Find the line with "[Advertisement] (1138, 1359)" in the records below. Copy it and every line after it, up to and including the line with "Contact (1006, 339)".
*** Opening Task data ***
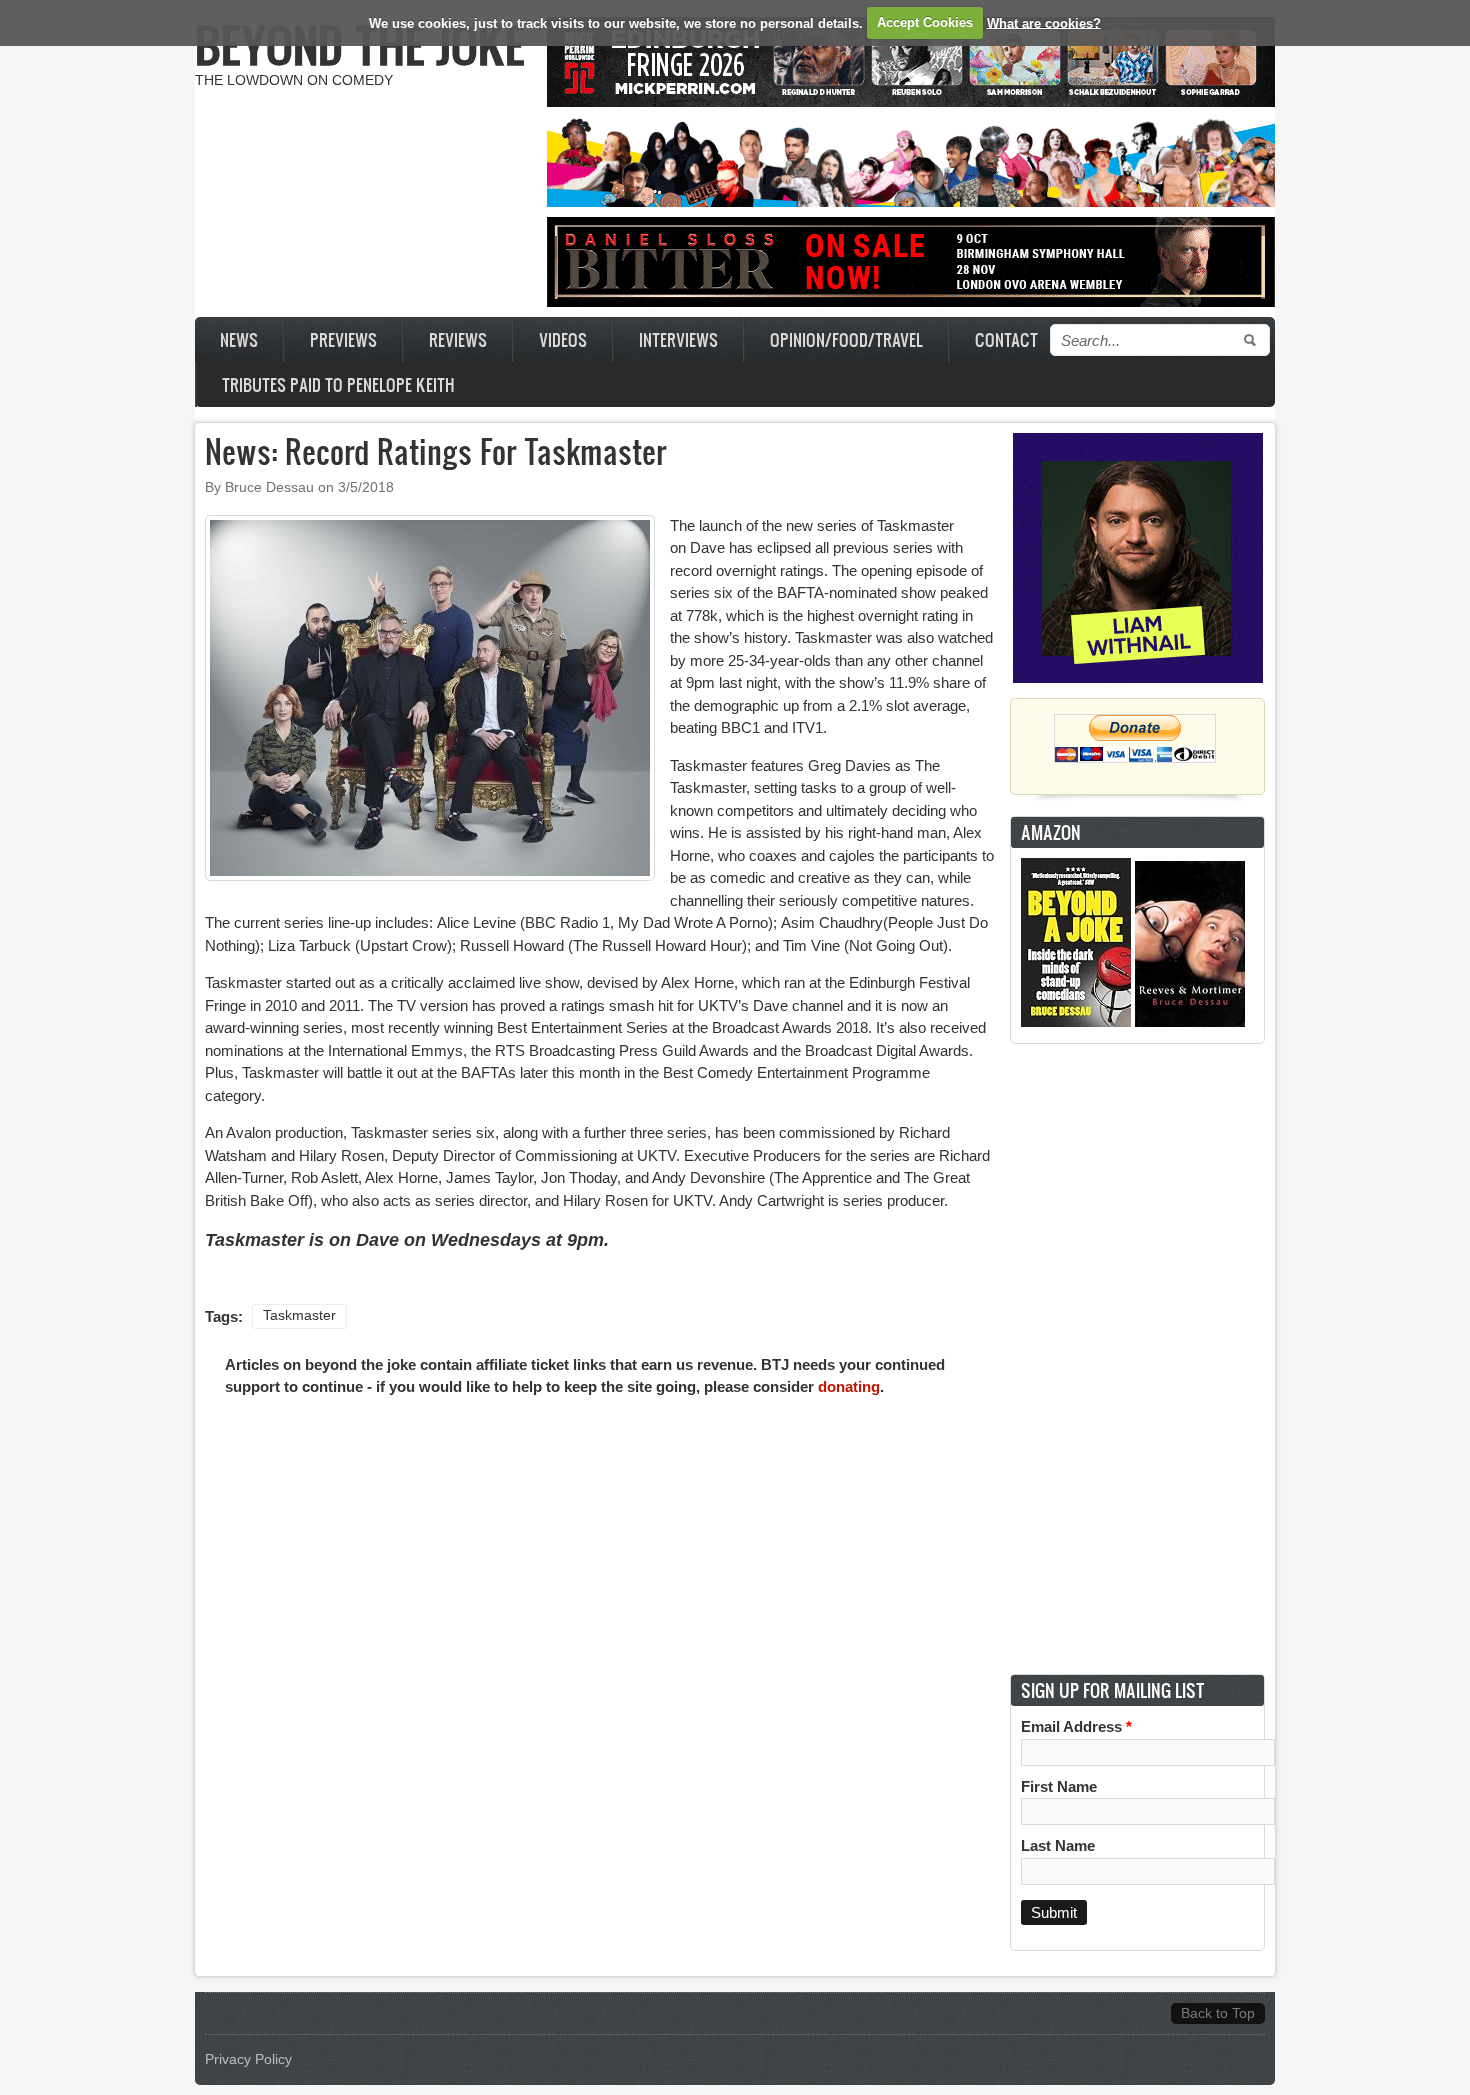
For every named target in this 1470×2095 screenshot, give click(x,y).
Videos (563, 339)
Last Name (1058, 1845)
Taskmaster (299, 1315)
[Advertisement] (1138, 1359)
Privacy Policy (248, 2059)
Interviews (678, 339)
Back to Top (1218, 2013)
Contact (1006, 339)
*** Closing Task data ***
*** Opening Task data ***
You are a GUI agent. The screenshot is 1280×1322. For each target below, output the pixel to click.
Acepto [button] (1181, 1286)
*** Closing Task data ***
| Problem solution |
[Advertisement] (1138, 1359)
Privacy Policy (248, 2059)
Interviews (678, 339)
Back to Top (1218, 2013)
Contact (1006, 339)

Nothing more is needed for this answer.